• EXERCISE AIM: Extend the passage on tennis coach Van der Meer's life, beginning right after its final sentence.

• SOURCE TEXT:
►

The legendary tennis coach, who was known as a 'teacher of tennis teachers', was the founder and president of the Van Der Meer Tennis University and the Professional Tennis Registry (PTR).
Born in 1933 in a small village in Namibia, Van der Meer was the son of missionaries.
At the age of six, he was introduced to a rudimentary form of tennis by his mother, who was trying to keep him occupied as they travelled to rural areas.
He fell in love with the sport.
His family then moved to Cape Town, South Africa, which is where he got his first professional tennis lessons.
Van Der Meer rapidly progressed to the provincial level.
He emigrated to America in 1961 and arrived on Hilton Head in 1979, where he brought worldwide recognition to the island as a tennis destination and a place important to the game.

◄

• GIVEN ENTRIES:

►

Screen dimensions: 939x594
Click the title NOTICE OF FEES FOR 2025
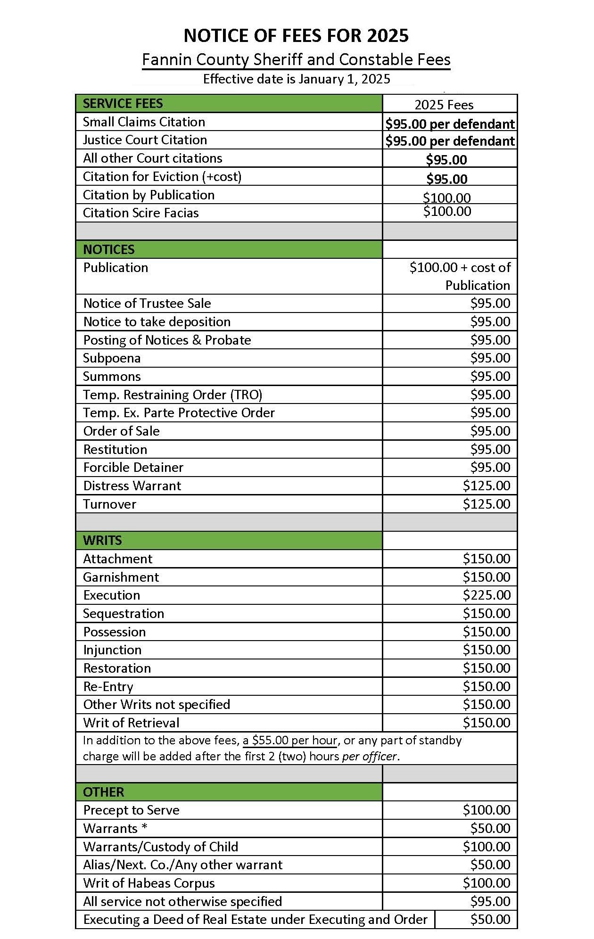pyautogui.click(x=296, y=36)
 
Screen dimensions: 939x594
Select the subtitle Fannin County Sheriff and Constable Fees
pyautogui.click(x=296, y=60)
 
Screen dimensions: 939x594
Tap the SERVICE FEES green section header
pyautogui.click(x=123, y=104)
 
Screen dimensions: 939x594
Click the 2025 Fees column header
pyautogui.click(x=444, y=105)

◄

• FINAL ANSWER:
Van Der Meer's teaching career spanned more than 50 years and he coached numerous Grand Slam and National Junior Champions.
He provided a series of handbooks and manuals by bringing together the finest educators to write on their areas of expertise.
Also, to compliment the vast collection of written materials, he produced a large number of videos to illustrate teaching techniques.
He also presented tennis coaching sessions on US television.
Since the mid-1970s, hundreds of thousands worldwide have learned to teach tennis in ways developed by Van der Meer, said the ANA report.